_Textauszug:_
┄┄┄┄┄┄
Wider den Extremismus der Normalität – Für eine transformative Mitte

Kommentar

Angela Merkel und Andrea Nahles: Die beiden Parteichefinnen der großen deutschen Volksparteien stehen in der deutschen Politik für Maß und Mitte. Die Extreme scheinen ihnen fremd. Und doch haben sie in den vergangenen Wochen eine Entscheidung getroffen, die an Extremismus kaum zu übertreffen ist. In der von Seehofers Eskapaden geschüttelten Republik hat dies kaum jemand bemerkt.
┄┄┄┄┄┄
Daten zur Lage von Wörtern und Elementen
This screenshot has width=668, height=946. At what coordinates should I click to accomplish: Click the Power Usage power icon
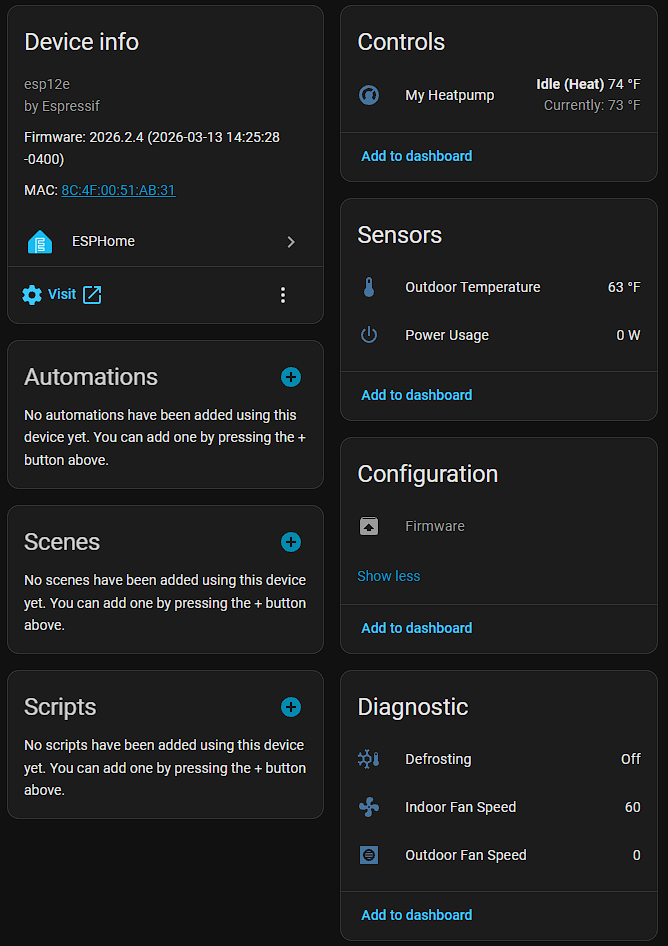[369, 335]
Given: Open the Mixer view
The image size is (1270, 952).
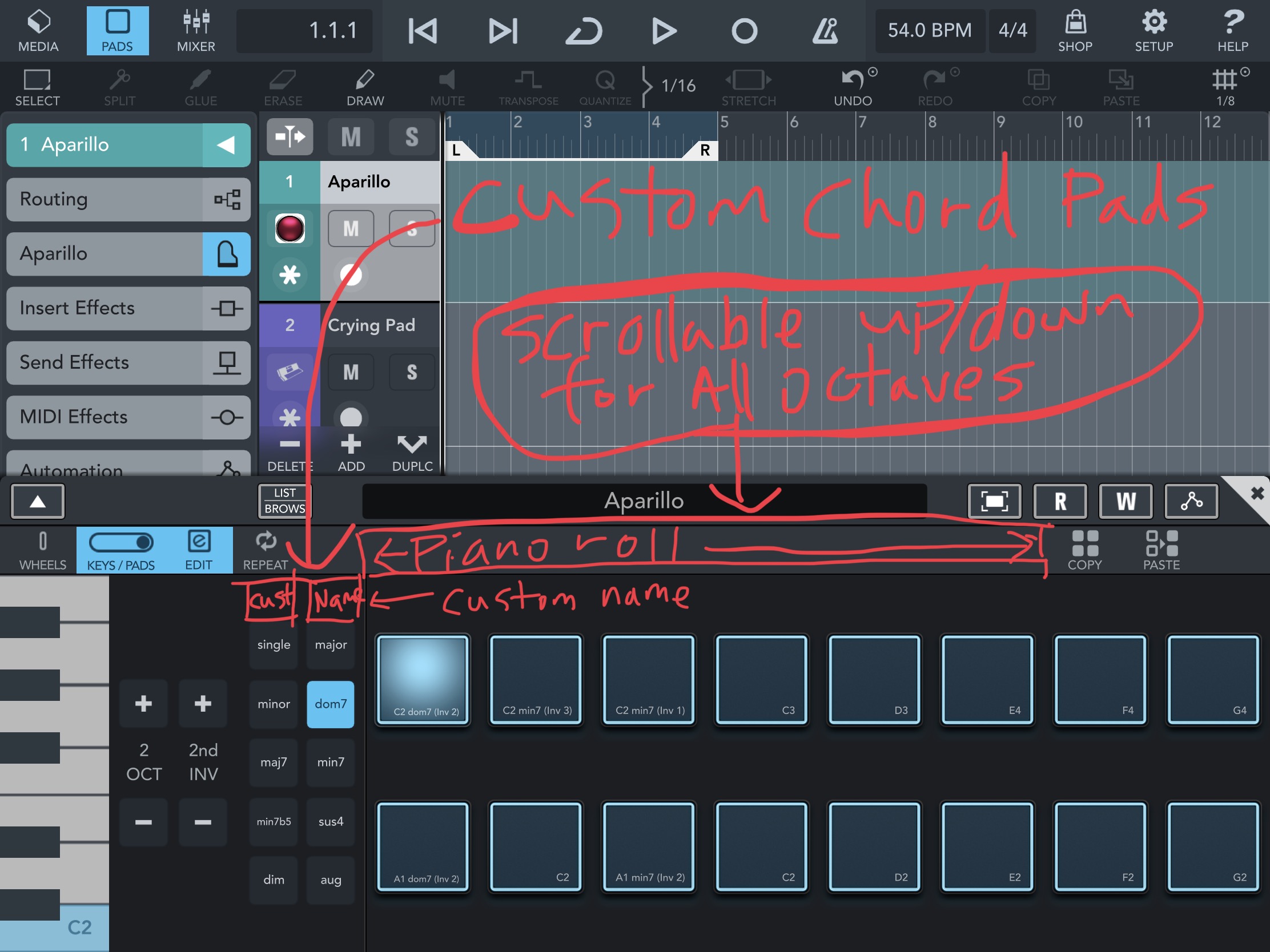Looking at the screenshot, I should point(196,31).
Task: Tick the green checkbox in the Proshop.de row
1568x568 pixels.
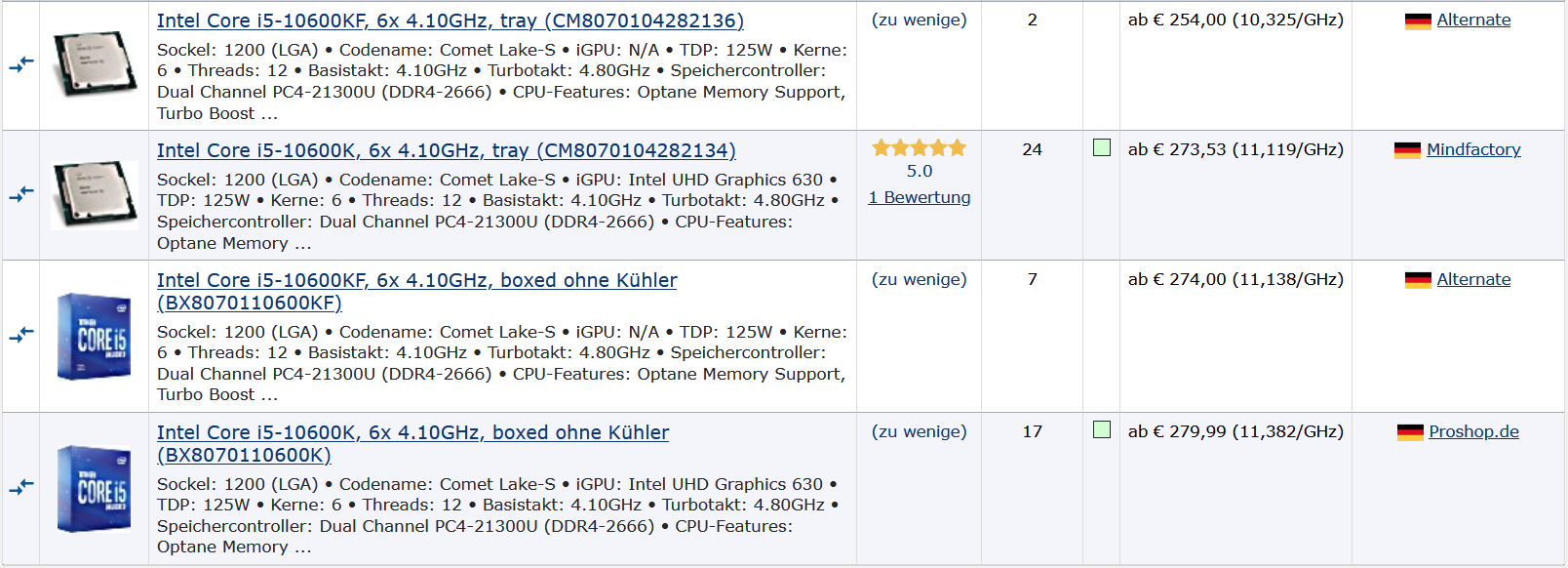Action: click(x=1102, y=430)
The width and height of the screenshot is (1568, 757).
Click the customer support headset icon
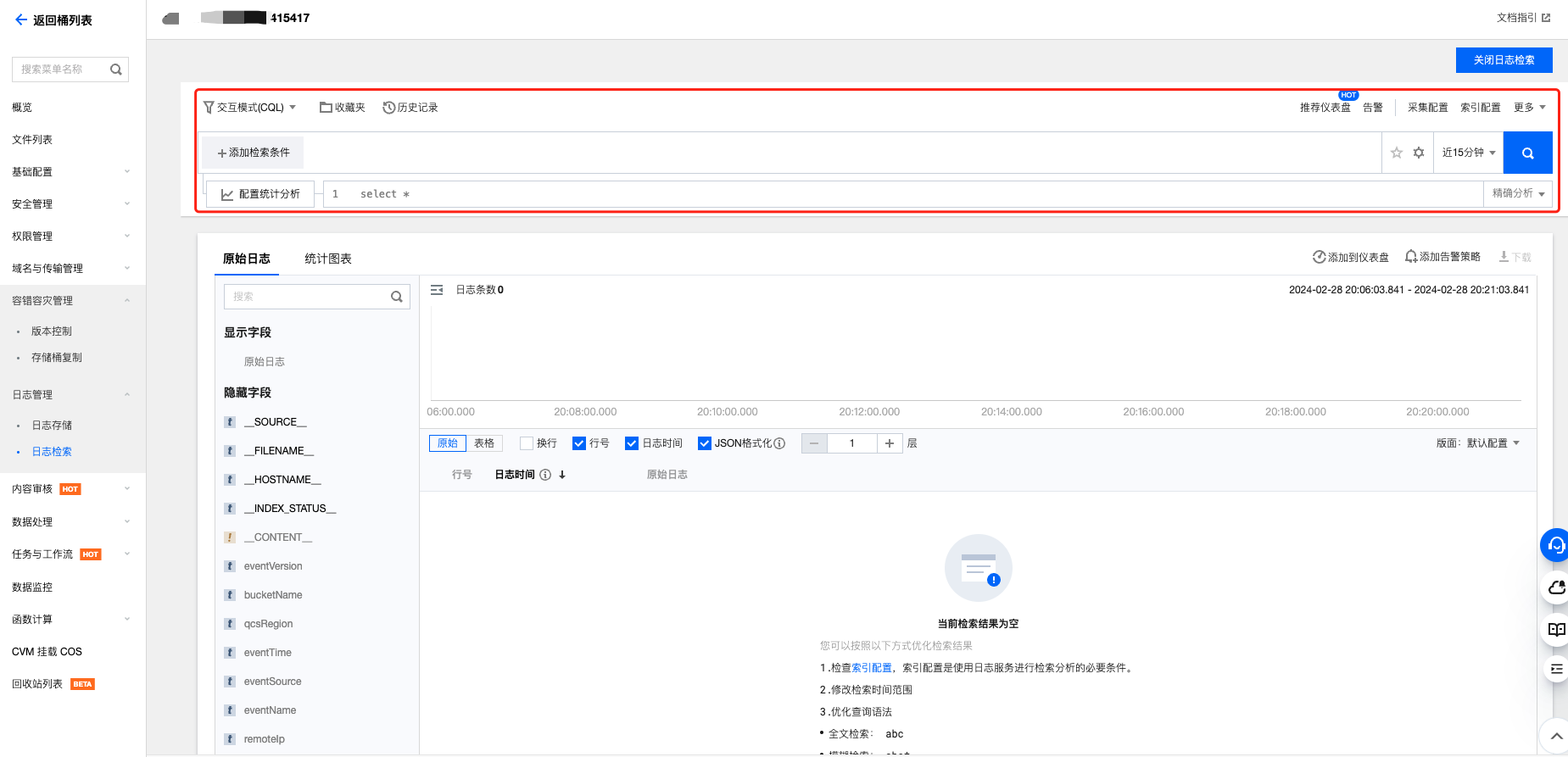(1555, 545)
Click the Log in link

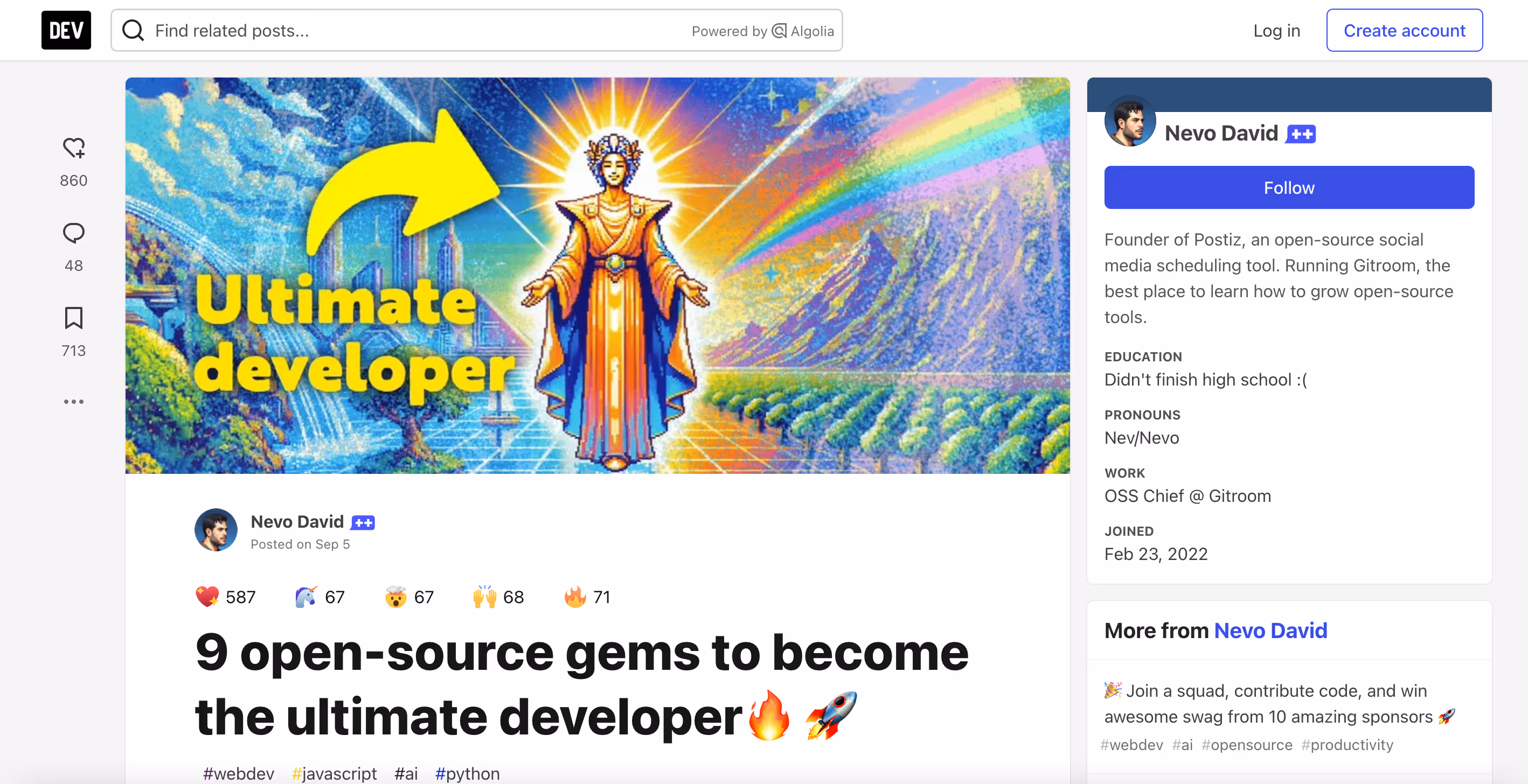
┄┄┄┄┄┄
_Kurze Übung:_
Aktualisieren Sie im Kommentar zur politischen Mitte alles von „Angela Merkel und“ bis hinunter zu „kaum jemand bemerkt.“, indem Sie „Parteichefinnen“ durch „Vorsitzenden“ ersetzen. Geben Sie die Passage danach vollständig wieder.

_Richtige Antwort:_
Angela Merkel und Andrea Nahles: Die beiden Vorsitzenden der großen deutschen Volksparteien stehen in der deutschen Politik für Maß und Mitte. Die Extreme scheinen ihnen fremd. Und doch haben sie in den vergangenen Wochen eine Entscheidung getroffen, die an Extremismus kaum zu übertreffen ist. In der von Seehofers Eskapaden geschüttelten Republik hat dies kaum jemand bemerkt.